In some cultures, the stories tend to remain largely unchanged by the master storytellers and their apprentices, for example, in the ancient art of Rakugo in Japan, although apparently this is changing. Native American culture is also known for its rich oral tradition. ‘Each time a story is told, it breathes life into the culture… Their symbiotic connection to the earth and intimate relationships with the animals they depended on is also depicted through storytelling… often forcibly relocated to land that was not their own. Their customs, language and religion were ways for them to remain connected to each other and their homeland’; https://allgoodtales.com/storytelling-traditions-across-the-world-native-american/
I imagine families and communities from long ago, huddled around a fire telling stories. This is coming back, so I’m told, and plays a crucial part in the attempts to protect our natural world and our relationships with it and within it.
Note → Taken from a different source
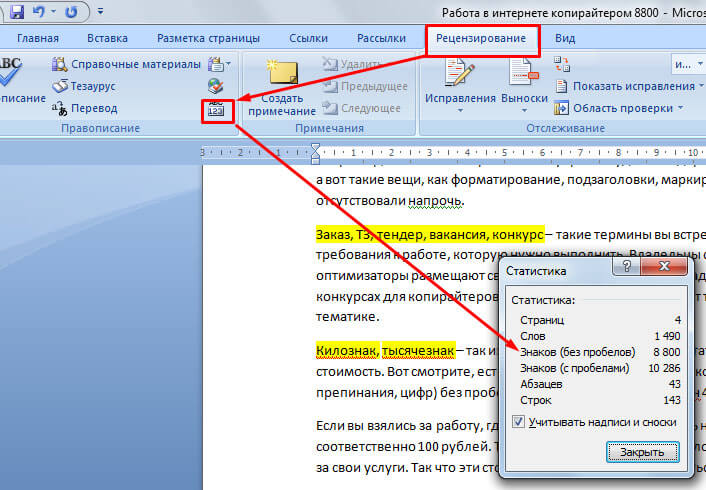Screen dimensions: 706x490
Task: Click the Перевод translate button
Action: (x=91, y=108)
I’m familiar with the Celtic storytelling traditions, although only just consciously recognising their value. I am also very drawn to Icelandic storytelling, with its ‘hidden people’ (do I actually remember ‘talking to fairies’ under the willow tree as a young child?). I visited Iceland towards the end of the pandemic, and experienced a profound connectedness there, as well as a powerful release of grief.
It is the end of winter in the UK, and finally it’s not so dark or cold! Though I’m sure the Icelanders would have something to say about me moaning over a ‘long’ winter.
Picture Icelanders living in turf longhouses sitting around smoky fire pits sharing stories and reading aloud to one another. Ancient myths, heroic quests, tragedies, comedies and lessons in life were all depicted in their traditional stories to keep spirits high… The stories of antiquity are allegorical accounts that teach their audience to respect both the spirits of the land, and the natural environment in which they reside…
A picture of course, can say a thousand words. But I’m no artist, so I’m sticking with the writing, and working on the speaking, and changing the script. And what if I change the owl story again, or write different versions of it? Alternative endings? I can do that, if I want to, it’s my story. What if the girl lives? A new, miracle, treatment is discovered! Nevertheless, the girl would have gone through a metamorphic experience – survived a terrible illness – been ‘at the edge of the everyday world’ (https://arnolfini.org.uk/whatson/previewrinkokawauchi/) and come back, changed, a tacit transformation, like the start of spring (which always takes me by surprise).
Maybe she would want to leave the farmhouse, perhaps live in a tall townhouse on the edge of a cosmopolitan city. She wouldn’t see barn owls anymore… or perhaps would – she could visit Granny in the countryside, even go to an owl sanctuary together! And what of the owl in the picture… would it disappear anyway?